Supermicro® is a Top Tier provider of advanced server, storage, and networking solutions for Data Center, Cloud Computing, Enterprise IT, Hadoop/ Big Data, Hyperscale, HPC and IoT/Embedded customers worldwide. We are the #5 fastest growing company among the Silicon Valley Top 50 technology firms. Our unprecedented global expansion has provided us with the opportunity to offer a large number of new positions to the technology community.

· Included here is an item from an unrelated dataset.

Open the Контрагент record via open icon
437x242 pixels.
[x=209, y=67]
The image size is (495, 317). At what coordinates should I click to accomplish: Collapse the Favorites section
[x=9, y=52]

We seek talented, passionate, and committed engineers, technologists, and business leaders to join us.
As a Cloud Reliability Engineer for our Linux-based AI cloud platforms, you will help us deploy, scale, and ensure high availability, performance, scalability, and security across GPU-accelerated compute clusters, Kubernetes workloads, and supporting storage/network infrastructure. You’ll bridge Dev and Ops by automating infrastructure deployment, enhancing observability, and applying SRE best practices to support reliable AI and MLOps environments.
Cloud Infra Automation:
Design and deploy infrastructure on bare metal or cloud using Terraform, Ansible, or Helm. Automate workflows with Python or Go.
Platform Reliability:
Maintain and scale GPU clusters, Kubernetes, and AI-optimized storage (Ceph, BeeGFS, Weka) to ensure stability and performance.
Monitoring & Alerting:
Use Prometheus, Grafana, ELK, etc., to monitor system health and trigger alerts on anomalies.
Capacity Planning:
Analyze usage patterns and forecast infrastructure needs for AI workloads.
Incident Management:
Lead root cause analysis and manage SLOs/SLIs/SLAs to maintain high availability.
CI/CD Integration:
Work with DevOps/MLOps teams on CI/CD pipelines using GitLab, ArgoCD, or similar tools.
Security & Compliance:
Secure Linux systems, manage certificates, and enforce access controls (RBAC, LDAP SSO, TLS, segmentation).
Documentation & Playbooks:
Maintain architecture diagrams, runbooks, and incident playbooks to support knowledge sharing and onboarding.